WHAT THE EXERCISE ASKS » With the images removed, return every line below exactly as it reads.
(DATASET ENTRIES)
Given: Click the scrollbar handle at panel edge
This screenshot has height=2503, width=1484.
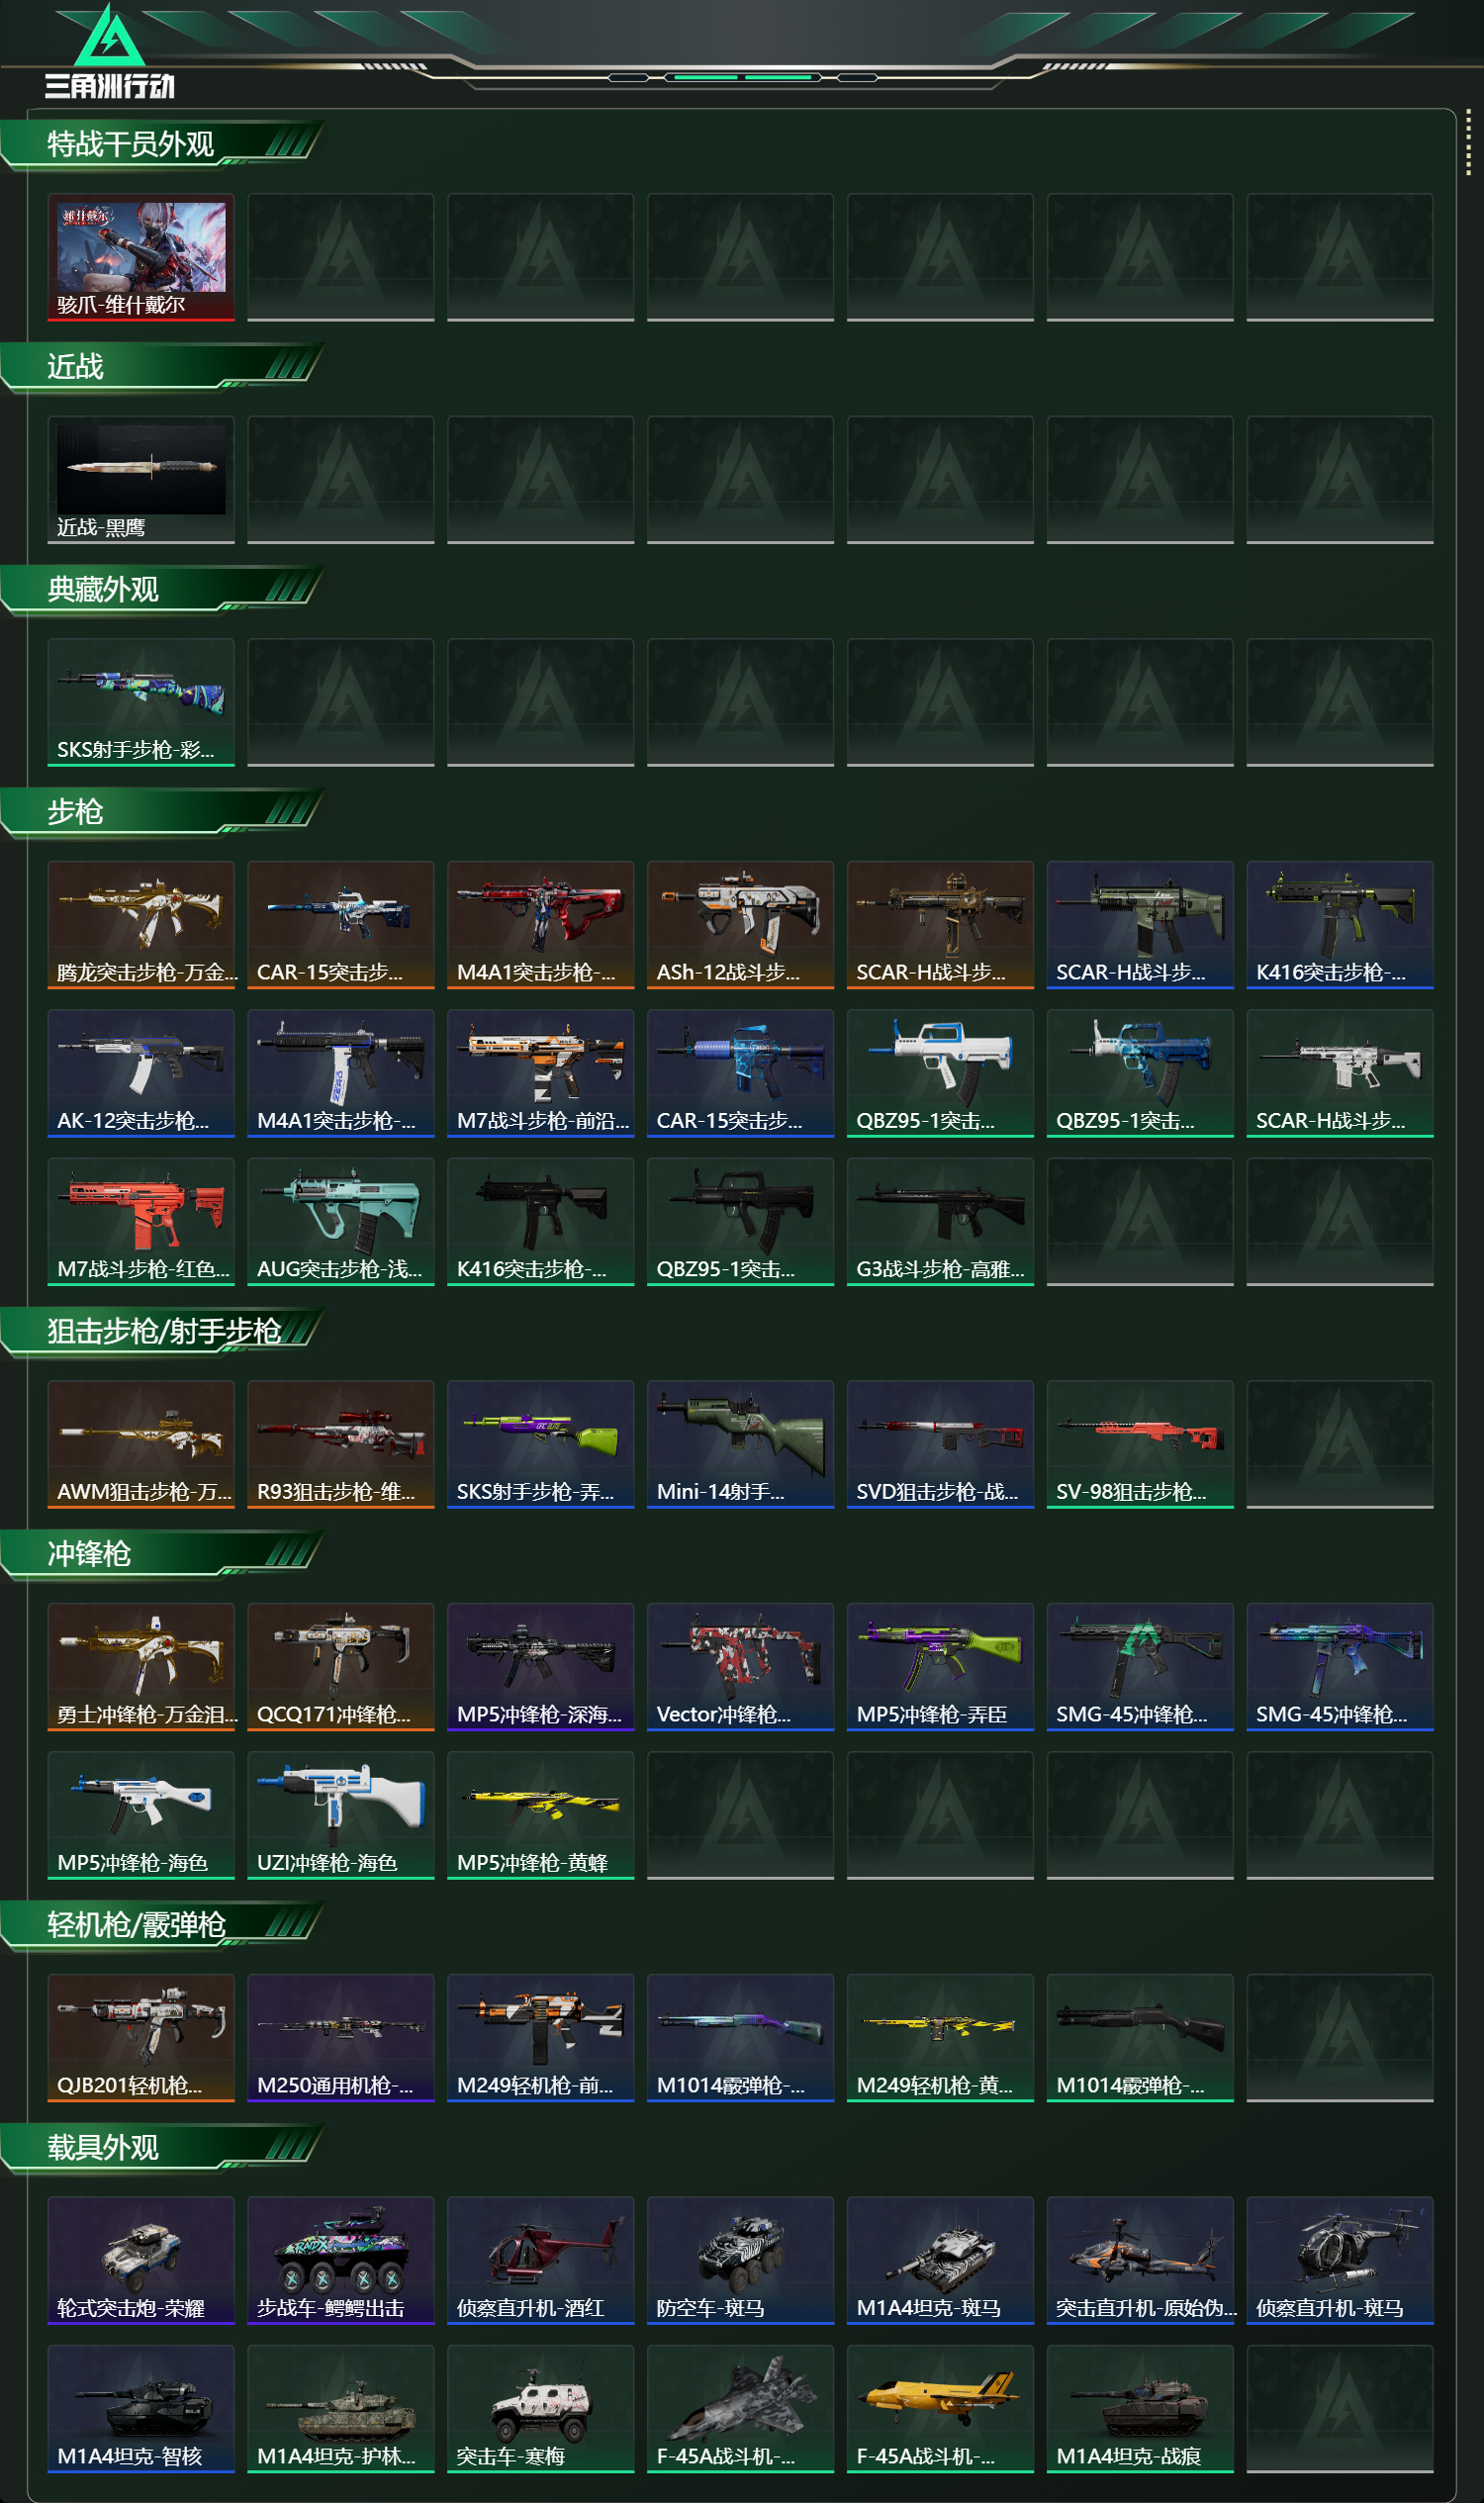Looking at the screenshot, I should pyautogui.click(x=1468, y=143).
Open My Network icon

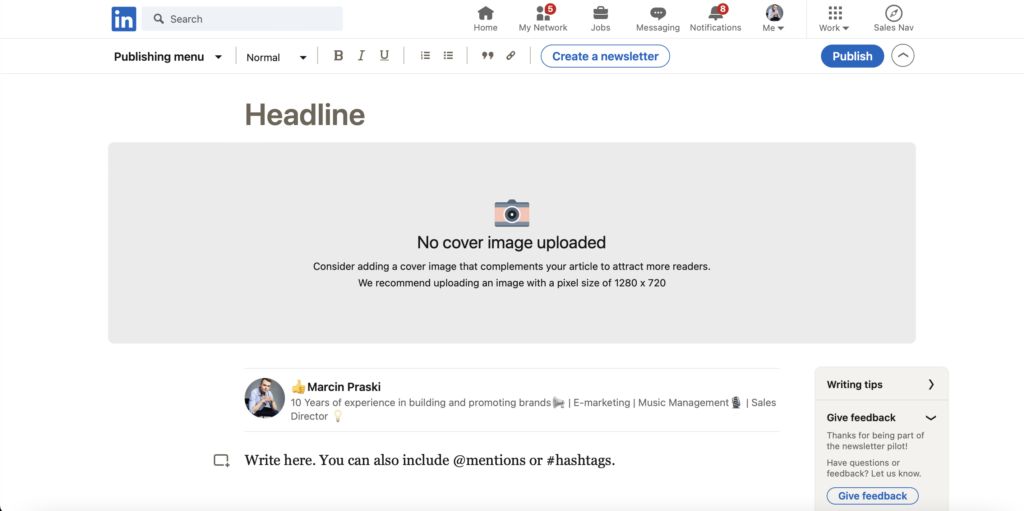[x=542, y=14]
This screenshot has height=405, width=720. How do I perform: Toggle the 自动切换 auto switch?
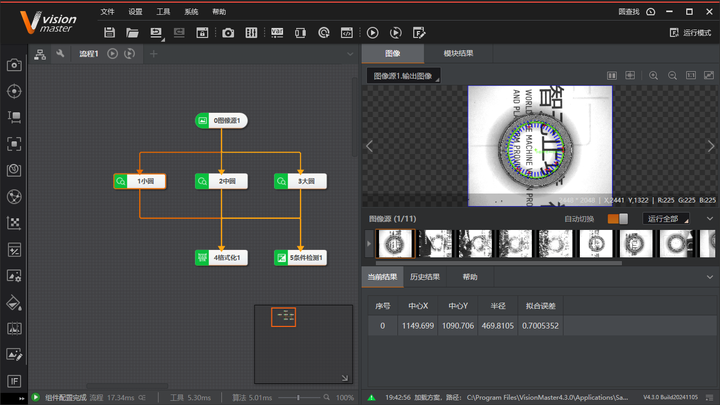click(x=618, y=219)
(End DATASET ENTRIES)
RESPONSE »
Given: Click the scrollbar handle at panel edge
This screenshot has height=2503, width=1484.
Looking at the screenshot, I should pyautogui.click(x=1468, y=143).
Open My Network icon

[x=542, y=14]
This screenshot has height=405, width=720. How do I perform: Toggle the 自动切换 auto switch?
click(x=618, y=219)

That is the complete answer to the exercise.